_PROBLEMS AND TASKS_
#1 In the pacemaker scheduler patch, what happened to rscA once node2 rejoined, before this fix?
#2 The pacemaker scheduler patch describes a failure scenario. List each step of it in order.

_EXTRACT TO READ_
=-=-=

File bsc#1196340-0001-Fix-scheduler-do-not-enforce-resource-stop-on-a-rejo.patch of Package pacemaker.26927
From 2a1d446ddf034136c9af0b816d0dd2bd3cfe13fb Mon Sep 17 00:00:00 2001
From: "Gao,Yan" <ygao@suse.com>
Date: Mon, 9 May 2022 09:05:45 +0200
Subject: [PATCH 1/9] Fix: scheduler: do not enforce resource stop on a
rejoined node that was the target of a failed migrate_to
Previously given a scenario:
- rscA failed to migrate from node1 to node2 with a failed migrate_to on
node1
- rscA failed to stop on node2
- node2 got fenced and rscA recovered on node1
- node2 rejoined
, rscA would be considered being "multiple-active" and an unnecessary
full recovery would be issued.
With this commit, when node2 rejoins, rather then enforcing a likely
unnecessary stop of rscA on it, we wait for the probe of it to be
complete, then we will have a better idea about what we should do with it.
---
lib/pengine/unpack.c | 43 ++++++++++++++++++++++++++++++++++++++++++-
1 file changed, 42 insertions(+), 1 deletion(-)
diff --git a/lib/pengine/unpack.c b/lib/pengine/unpack.c
index 426022013..a8d8f3708 100644
--- a/lib/pengine/unpack.c
+++ b/lib/pengine/unpack.c
@@ -2593,6 +2593,41 @@ find_lrm_op(const char *resource, const char *op, const char *node, const char *
return xml;
}
+static xmlNode *
+find_lrm_resource(const char *rsc_id, const char *node_name,
+ pe_working_set_t *data_set)
+{
+ int offset = 0;
+ char xpath[STATUS_PATH_MAX];
+ xmlNode *xml = NULL;
+
+ offset += snprintf(xpath + offset, STATUS_PATH_MAX - offset,
+ "//node_state[@uname='%s']", node_name);
+ offset +=
+ snprintf(xpath + offset, STATUS_PATH_MAX - offset,
+ "//" XML_LRM_TAG_RESOURCE "[@id='%s']", rsc_id);
+
+ CRM_LOG_ASSERT(offset > 0);
+ xml = get_xpath_object(xpath, data_set->input, LOG_DEBUG);
+
+ return xml;
+}
+
+static bool
+unknown_on_node(const char *rsc_id, const char *node_name,
+ pe_working_set_t *data_set)

=-=-=

_SUPPLIED INFORMATION_
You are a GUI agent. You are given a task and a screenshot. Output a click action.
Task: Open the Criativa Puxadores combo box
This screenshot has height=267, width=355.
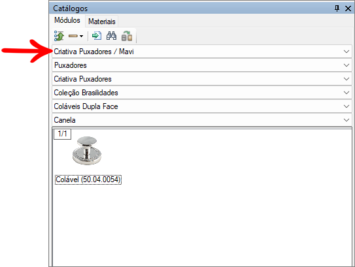[x=202, y=79]
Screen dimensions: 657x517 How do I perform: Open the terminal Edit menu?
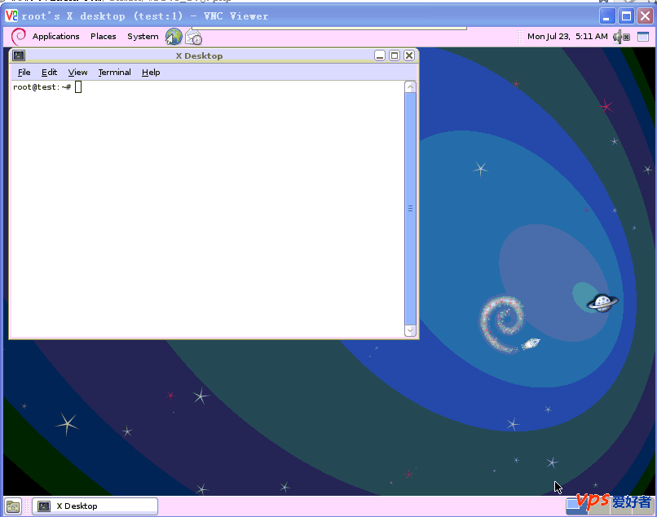click(49, 73)
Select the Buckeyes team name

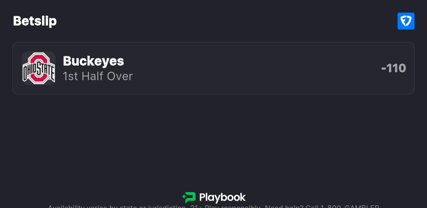click(93, 61)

=-=-=

_PER-TASK ANSWERS_
#1 rscA was considered "multiple-active," and an unnecessary full recovery was issued.

#2
1. rscA failed to migrate from node1 to node2 with a failed migrate_to on node1.
2. rscA failed to stop on node2.
3. node2 got fenced and rscA recovered on node1.
4. node2 rejoined.